REPRÉSENTATIONS DE LA PLAIGNANTE

[7]           La plaignante a recommandé d’ordonner la radiation temporaire de l’intimé pour une période de deux mois, à purger de façon concurrente, sous les chefs d’accusation 1, 2 et 4, et sa condamnation au paiement des déboursés.

[8]           Elle a demandé que la période de radiation ne soit purgée par l’intimé qu’à compter de sa demande de réinscription auprès de l’AMF et qu’il en soit de même de la publication de l’avis de la décision.

[9]          Ensuite, elle a mentionné les facteurs suivants :  

Aggravants 

a)     La gravité objective des infractions, celles-ci portant aussi atteinte à l’image de la profession;

b)     La présence de préméditation, vu la nature des infractions;

c)      La répétition de l’infraction à l’égard de trois documents différents, même si commise sur une courte période;

d)     Deux consommateurs impliqués;

e)     L’expérience de quatre ans de l’intimé;

f)       L’absence potentielle de remords, puisque l’intimé n’avait pas encore témoigné ou fait valoir ses représentations.

Atténuants

a)     L’absence d’antécédent disciplinaire;

b)     L’absence d’avantage tiré par l’intimé de ces infractions;

c)      Un risque de récidive se révèle faible, l’intimé étant inactif.

[10]        À l’appui de sa recommandation, la procureure de la plaignante a déposé quatre autorités[4], concluant à une radiation de deux mois pour des infractions de contrefaçon, à l’exception de la décision Roy, ayant ordonné une radiation de trois mois.

REPRÉSENTATIONS DE L’INTIMÉ

[11]        D’entrée de jeu, l’intimé a indiqué que les autorités soumises par la plaignante n’étaient pas pertinentes, car le contexte et le nombre des infractions différaient de son cas.

[12]        Il a argumenté que, dans les trois premières affaires, il y avait répétition des infractions et à l’égard de clients distincts, et dans l’affaire Dagenais, la cliente a été lésée, cet intimé ayant procédé à un retrait d’argent dans le compte de celle-ci à son insu.

[13]        Par ailleurs, l’intimé a concédé qu’il avait pu imiter les initiales du consommateur sur le formulaire « Renseignements concernant le conseiller », décrit au premier chef d’accusation, affirmant toutefois ne pas avoir agi pour tromper.

[14]        Quant à la contrefaçon de signature du formulaire « Modification à votre proposition », reprochée au quatrième chef d’accusation, il a maintenu que c’était bien la fille du consommateur qui l’avait signé. 

[15]        Avant le dépôt de la plainte à l’AMF, il possédait une importante clientèle d’environ 750 clients et des revenus annuels atteignant près des 140 000 $.

[16]        Il a affirmé avoir tout perdu, ayant dû quitter depuis le domaine, étant incapable d’obtenir un rattachement à un autre cabinet.

[17]        Par la suite, ses revenus n’étant que d’environ 30 000 $, il a fait une proposition aux consommateurs.

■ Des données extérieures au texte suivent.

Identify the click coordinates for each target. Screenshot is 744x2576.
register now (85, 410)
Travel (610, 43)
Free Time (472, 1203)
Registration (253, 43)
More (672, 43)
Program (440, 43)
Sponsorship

Il verse à cette fin 200 $ mensuellement, et ce, pour une période de cinq ans qui se terminera dans deux ans[5]. En attendant, il ne peut obtenir de crédit, mais a pu conserver sa maison.

[18]        L’intimé a affirmé avoir toujours agi dans l’intérêt de ses clients. Il a témoigné, encore à ce jour, douter avoir contrefait les signatures reprochées, sauf peut-être les initiales du consommateur sur un des formulaires.

[19]        Il a cependant admis qu’il s’agissait d’infractions très graves, mais pour lesquelles il était déjà puni.

[20]        Ses tentatives pour obtenir sa réinscription auprès de l’AMF ont échoué. Il a subi des pertes financières importantes et sa capacité de gagner sa vie est largement limitée, ne pouvant devenir à nouveau représentant en raison de sa proposition au consommateur. De plus, les délais depuis le dépôt de la plainte à l’AMF et les subséquents lui ont causé beaucoup d’angoisse et de stress.

[21]        Quant aux déboursés qui lui sont réclamés, il s’est dit incapable de les assumer, ceux-ci s’élevant déjà à 2 800 $, selon le projet de mémoire de frais daté d’octobre 2018 que la plaignante lui a remis le matin même.

[22]        Bien qu’il n’ait pas d’enfant à charge, il doit s’occuper de son père qui ne travaille pas et qui habite avec lui. Les revenus annuels de sa conjointe s’élèvent à environ 25 000 $. Quant à lui, il travaille depuis un peu plus de deux ans chez un concessionnaire automobile. Au début, il gagnait entre 35 000 $ et 40 000 $ annuellement. La dernière année, son revenu atteignait environ 50 000 $[6].  

ANALYSE ET MOTIFS

[23]       Au moment des événements, l’intimé exerçait depuis environ quatre ans. Il a cessé d’agir comme représentant vers 2015, coïncidant avec le dépôt de la plainte auprès de l’AMF. Dès lors, faute d’obtenir un rattachement à quelque cabinet que ce soit, ses tentatives de réinscription ont échoué.

[24]        Selon l’intimé, il a déjà été suffisamment puni pour ses fautes. Certes, il a depuis vécu, comme il l’a relaté au comité, des moments difficiles tant personnellement que professionnellement.

[25]       En l’espèce, il s’agit, en somme, d’un seul événement impliquant un seul consommateur. Il y a absence de préjudice pour ce dernier et les documents visés étaient sans conséquence financière pour ce consommateur. Pour sa part, par ses gestes, l’intimé ne recherchait pas un profit personnel.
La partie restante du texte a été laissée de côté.